### [QUOTED PASSAGE]
********

BRIEF DESCRIPTION OF THE DRAWINGS
[0006] These and other features will become more apparent from the
following description in which reference is made to the appended
drawings. The drawings are for the purpose of illustration only and
are not intended to be in any way limiting, wherein:
[0007] FIG. 1 is a schematic diagram of an LNG production plant at
a natural-gas transmission-pipeline compression station equipped
with gas pre-treatment units, heat exchangers, turbo expanders, KO
drums, pumps and LNG storage. The process natural-gas stream is
supplied from the high-pressure natural-gas transmission-pipeline
stream.
[0008] FIG. 2 is a schematic diagram of an LNG production plant at
a natural-gas transmission-pipeline compression station with a
variation in the process whereby the turbo expander in the LNG
production stream is replaced by a Joule Thompson valve.
[0009] FIG. 3 is a schematic diagram of an LNG production plant at
a natural-gas transmission-pipeline compression station with a
variation in the process whereby the production of LNG is not
limited by the volume of fuel gas consumed in the mechanical
drive.
[0010] FIG. 4 is a schematic diagram of an LNG production plant at
a natural-gas transmission-pipeline compression station with a
variation in the process whereby the fuel gas to the mechanical
drive engine is re-compressed to meet engine pressure
requirements.
[0011] FIG. 5 is a schematic diagram of an LNG production plant at
a natural-gas transmission-pipeline compression station with a
variation in the process whereby the LNG production stream line is
supplied from the natural-gas pipeline pressure upstream of the
compressor.
DETAILED DESCRIPTION
[0012] The following description of a method for producing and
distributing LNG will refer to FIGS. 1 through 5. This method was
developed to produce LNG at compressor stations along natural-gas
transmission pipelines. It enables LNG to be produced economically
at geographically distributed locations.
[0013] As explained above, the method was developed to produce LNG
at natural-gas compression stations located on the natural-gas
transmission pipeline network. The process takes advantage of the
pressure differential between the high-pressure line and the
low-pressure fuel-gas streams consumed in mechanical-drive engines
at transmission-pipeline compressor stations. The invention allows
for the small-to-medium scale production of LNG at any gas
compression station along the pipeline system. The ability to
produce LNG in proximity to market provides a significant cost
advantage over the existing method for generating LNG, which
typically involves large, centrally located production and storage
facilities requiring logistical systems for plant-to-market
transportation.
[0014] Referring to FIG. 1, in a typical natural-gas compressor
station in a natural-gas transmission pipeline, the lower pressure
stream 1 is split into streams 2 and 3. Stream 2 is the fuel-gas
stream to mechanical drive 4, an internal combustion engine or
turbine engine that provides the shaft power to drive compressor 5.

********

### [WORK REQUIRED]
In the patent description, what replaces the turbo expander in the LNG production stream in the process shown in FIG. 2? The lines that come after this patent description have nothing to do with it.

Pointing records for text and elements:
********

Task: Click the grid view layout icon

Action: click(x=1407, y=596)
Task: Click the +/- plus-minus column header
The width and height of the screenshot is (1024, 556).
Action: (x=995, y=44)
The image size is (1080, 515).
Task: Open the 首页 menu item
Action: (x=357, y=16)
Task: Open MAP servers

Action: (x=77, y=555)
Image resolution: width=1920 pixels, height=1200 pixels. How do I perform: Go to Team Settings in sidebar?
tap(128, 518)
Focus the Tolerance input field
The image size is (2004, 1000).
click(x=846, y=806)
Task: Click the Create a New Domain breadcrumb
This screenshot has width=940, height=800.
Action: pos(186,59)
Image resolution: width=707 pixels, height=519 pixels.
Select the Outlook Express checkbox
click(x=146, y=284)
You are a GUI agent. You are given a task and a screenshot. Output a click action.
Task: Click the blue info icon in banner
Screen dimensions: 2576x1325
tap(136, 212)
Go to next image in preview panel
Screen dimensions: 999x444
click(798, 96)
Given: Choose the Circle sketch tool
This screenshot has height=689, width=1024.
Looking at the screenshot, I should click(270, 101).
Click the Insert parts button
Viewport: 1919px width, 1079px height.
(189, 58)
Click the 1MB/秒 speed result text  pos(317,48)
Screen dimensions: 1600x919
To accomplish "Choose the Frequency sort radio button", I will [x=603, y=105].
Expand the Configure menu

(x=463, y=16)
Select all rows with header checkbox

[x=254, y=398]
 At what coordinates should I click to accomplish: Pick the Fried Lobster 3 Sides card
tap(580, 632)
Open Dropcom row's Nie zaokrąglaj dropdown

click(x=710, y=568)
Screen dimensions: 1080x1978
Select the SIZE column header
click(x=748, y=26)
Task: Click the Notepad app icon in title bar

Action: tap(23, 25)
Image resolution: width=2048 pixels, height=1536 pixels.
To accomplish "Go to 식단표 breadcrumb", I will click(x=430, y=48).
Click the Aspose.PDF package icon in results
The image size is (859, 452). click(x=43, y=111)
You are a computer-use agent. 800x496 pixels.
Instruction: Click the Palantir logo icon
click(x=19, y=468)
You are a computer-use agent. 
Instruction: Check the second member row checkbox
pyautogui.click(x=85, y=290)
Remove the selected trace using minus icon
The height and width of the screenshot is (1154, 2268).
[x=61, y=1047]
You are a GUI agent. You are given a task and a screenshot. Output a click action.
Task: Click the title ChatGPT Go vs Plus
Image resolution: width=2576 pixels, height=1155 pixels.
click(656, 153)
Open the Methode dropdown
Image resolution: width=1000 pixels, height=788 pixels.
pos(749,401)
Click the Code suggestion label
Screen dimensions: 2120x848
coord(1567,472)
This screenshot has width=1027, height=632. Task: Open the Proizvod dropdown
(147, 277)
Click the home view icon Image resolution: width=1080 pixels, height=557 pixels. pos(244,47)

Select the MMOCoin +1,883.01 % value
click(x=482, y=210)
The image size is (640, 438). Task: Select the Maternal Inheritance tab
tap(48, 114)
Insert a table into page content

********

### [WRITTEN ANSWER]
A Joule Thompson valve.